R for Health Data Research

Beginner, Intermediate and Advanced

Dr Ewan Carr

Department of Biostatistics & Health Informatics
King’s College London

Course materials 📚

All lectures and practicals can be found at the link below:

  • You should have received a password via email.

  • Updated throughout the course and available for at least one month after the final session.

Submit your questions 🙋

Click the “Submit a question” link to send me questions during the week.

Pre-course videos and homework 📝

The sessions are spread over four weeks, allowing time for the material to sink in before moving on.

  • Some sessions may have a short video to watch before the session.

    These will be posted on the HDR UK Futures platform.

  • Some sessions contain extra ‘homework’ exercises. If you want more practice, have at go at these in your own time.

Learning a new programming language is hard.


Especially when you’re used to another way of working
(e.g., Stata, SPSS or Python).


I tried to learn R five times before it stuck.

Expectations 💡

  • Expect confusion. It’s inevitable; you’re not doing anything wrong.
  • Mistakes are normal, even after many years of using R.
  • Allow time; things will take (much) longer at first.
  • It can help to use R for a specific project, before switching completely.

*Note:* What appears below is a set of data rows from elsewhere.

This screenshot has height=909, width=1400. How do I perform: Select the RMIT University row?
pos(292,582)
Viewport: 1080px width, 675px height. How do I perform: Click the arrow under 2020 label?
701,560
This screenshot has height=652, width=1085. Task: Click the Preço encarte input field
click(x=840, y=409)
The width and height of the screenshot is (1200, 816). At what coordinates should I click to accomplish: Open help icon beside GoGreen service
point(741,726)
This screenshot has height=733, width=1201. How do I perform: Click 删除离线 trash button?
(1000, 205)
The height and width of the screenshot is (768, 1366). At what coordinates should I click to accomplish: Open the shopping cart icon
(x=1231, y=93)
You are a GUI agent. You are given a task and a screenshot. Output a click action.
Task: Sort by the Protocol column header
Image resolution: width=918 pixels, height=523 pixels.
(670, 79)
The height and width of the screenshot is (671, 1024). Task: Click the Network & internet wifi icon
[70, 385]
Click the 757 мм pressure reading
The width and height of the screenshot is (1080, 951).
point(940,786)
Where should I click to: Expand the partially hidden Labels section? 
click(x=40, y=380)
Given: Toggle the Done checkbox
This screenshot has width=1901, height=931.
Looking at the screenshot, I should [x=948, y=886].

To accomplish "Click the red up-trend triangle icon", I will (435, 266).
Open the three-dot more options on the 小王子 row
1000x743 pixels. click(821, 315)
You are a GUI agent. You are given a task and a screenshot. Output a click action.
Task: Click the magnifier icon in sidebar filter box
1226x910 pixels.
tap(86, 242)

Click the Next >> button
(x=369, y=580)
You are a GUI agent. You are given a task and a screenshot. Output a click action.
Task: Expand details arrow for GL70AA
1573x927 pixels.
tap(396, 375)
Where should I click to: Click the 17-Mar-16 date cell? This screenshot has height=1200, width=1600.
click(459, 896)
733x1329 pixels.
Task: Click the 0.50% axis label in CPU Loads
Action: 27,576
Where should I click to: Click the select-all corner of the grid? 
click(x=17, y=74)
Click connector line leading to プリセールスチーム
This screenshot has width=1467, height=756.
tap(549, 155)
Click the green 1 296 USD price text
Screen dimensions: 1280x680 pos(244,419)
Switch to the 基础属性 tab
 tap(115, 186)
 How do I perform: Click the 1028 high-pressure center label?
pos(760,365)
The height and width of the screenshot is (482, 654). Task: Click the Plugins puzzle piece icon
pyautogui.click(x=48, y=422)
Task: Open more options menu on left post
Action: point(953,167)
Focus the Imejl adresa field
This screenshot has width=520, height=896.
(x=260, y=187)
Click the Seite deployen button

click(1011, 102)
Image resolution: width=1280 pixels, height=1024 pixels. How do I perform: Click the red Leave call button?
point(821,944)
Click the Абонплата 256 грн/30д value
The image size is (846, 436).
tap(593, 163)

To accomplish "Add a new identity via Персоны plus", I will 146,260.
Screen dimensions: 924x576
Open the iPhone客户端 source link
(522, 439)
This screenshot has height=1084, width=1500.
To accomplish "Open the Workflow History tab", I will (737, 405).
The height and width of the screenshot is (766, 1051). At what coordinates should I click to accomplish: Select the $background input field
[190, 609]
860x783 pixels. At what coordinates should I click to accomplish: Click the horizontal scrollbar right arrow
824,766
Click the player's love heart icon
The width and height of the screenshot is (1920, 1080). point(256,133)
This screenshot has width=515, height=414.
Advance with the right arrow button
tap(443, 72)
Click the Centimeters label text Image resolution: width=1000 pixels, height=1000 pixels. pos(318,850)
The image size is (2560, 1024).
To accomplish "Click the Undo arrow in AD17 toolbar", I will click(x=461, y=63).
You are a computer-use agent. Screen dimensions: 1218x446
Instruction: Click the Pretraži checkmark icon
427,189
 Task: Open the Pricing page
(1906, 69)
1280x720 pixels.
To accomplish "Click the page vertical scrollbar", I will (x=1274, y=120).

After 16 years of using R, I still:

  • Regularly make mistakes
  • Have to look things up, check the documentation
  • Spend forever tweaking code, and running endless tests, only to discover in the end that the entire problem was caused by a single comma out of place 😭

What this course is about ✅

  • Building confidence in using R for health data science
  • Learning to write, run, and understand R code
  • Working with complex, real-world data — importing, tidying, transforming, and summarising
  • Developing efficient, reproducible workflows in R
  • Moving toward modern, professional programming practice

What this course is not about ❌

  • Statistical modelling or inference
  • Hypothesis tests, regression, or prediction modelling
  • Detailed coverage of specific statistical packages

I’ll touch on these where relevant, but we won’t teach advanced statistics here.

This is a large, online class with a mix of lectures and practical sessions.


During the lectures 🗣️

  • Post questions in the chat.

    (You can message me directly, or the whole class).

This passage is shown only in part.